Segment Start: Dataset records

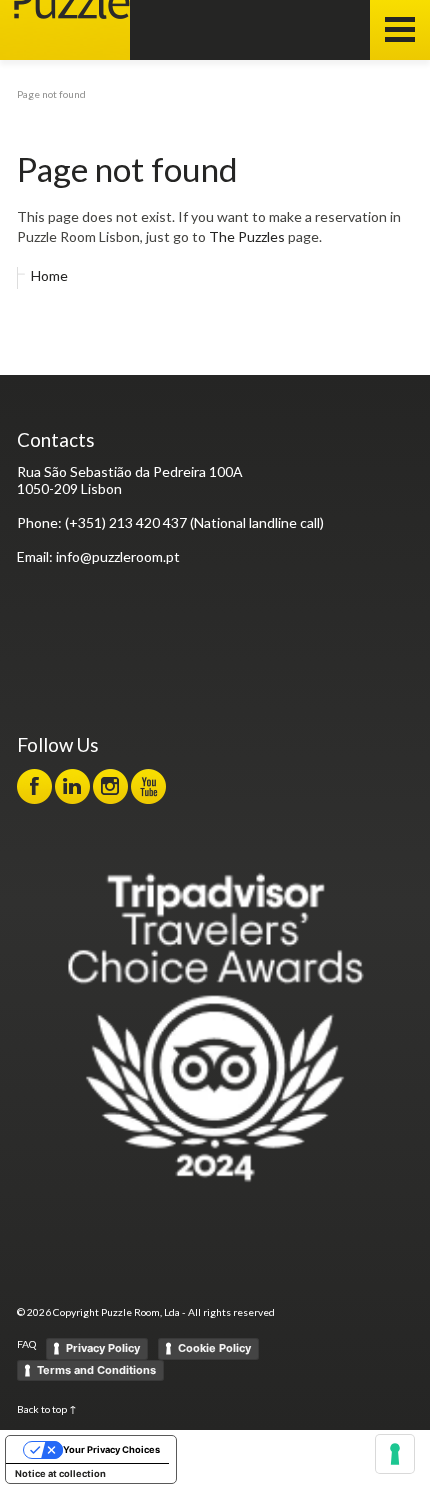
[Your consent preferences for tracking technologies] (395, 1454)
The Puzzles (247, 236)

Segment End: Dataset records
Segment Start: Dataset records

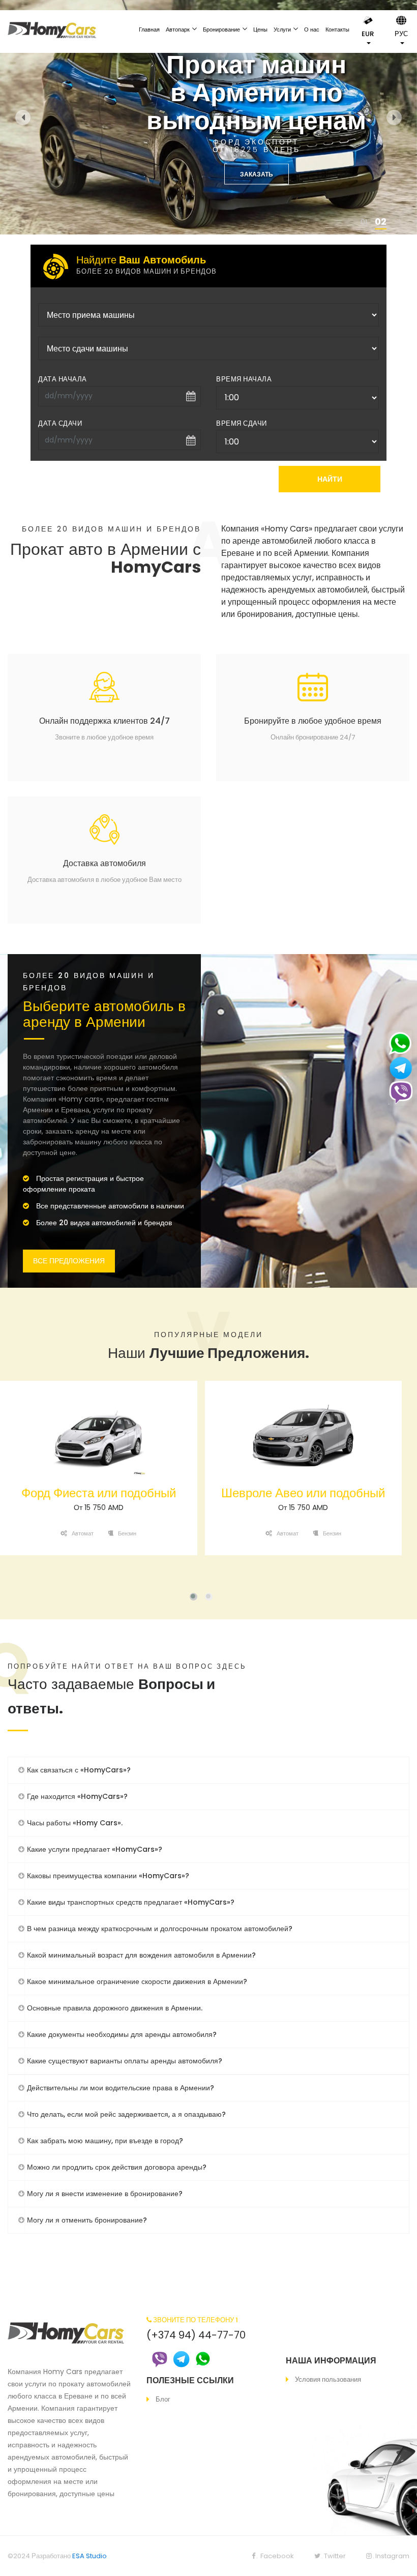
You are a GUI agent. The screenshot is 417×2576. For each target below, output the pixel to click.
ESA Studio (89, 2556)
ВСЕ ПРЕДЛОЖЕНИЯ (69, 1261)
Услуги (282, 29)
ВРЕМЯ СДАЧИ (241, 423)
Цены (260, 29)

Segment End: Dataset records

Work required » Take the line above containing "[Your consent preferences", the line containing "The Puzzles (247, 236)", and all lines in between, and copy them exactly without anything else.

Task solution »
[Your consent preferences for tracking technologies] (395, 1454)
The Puzzles (247, 236)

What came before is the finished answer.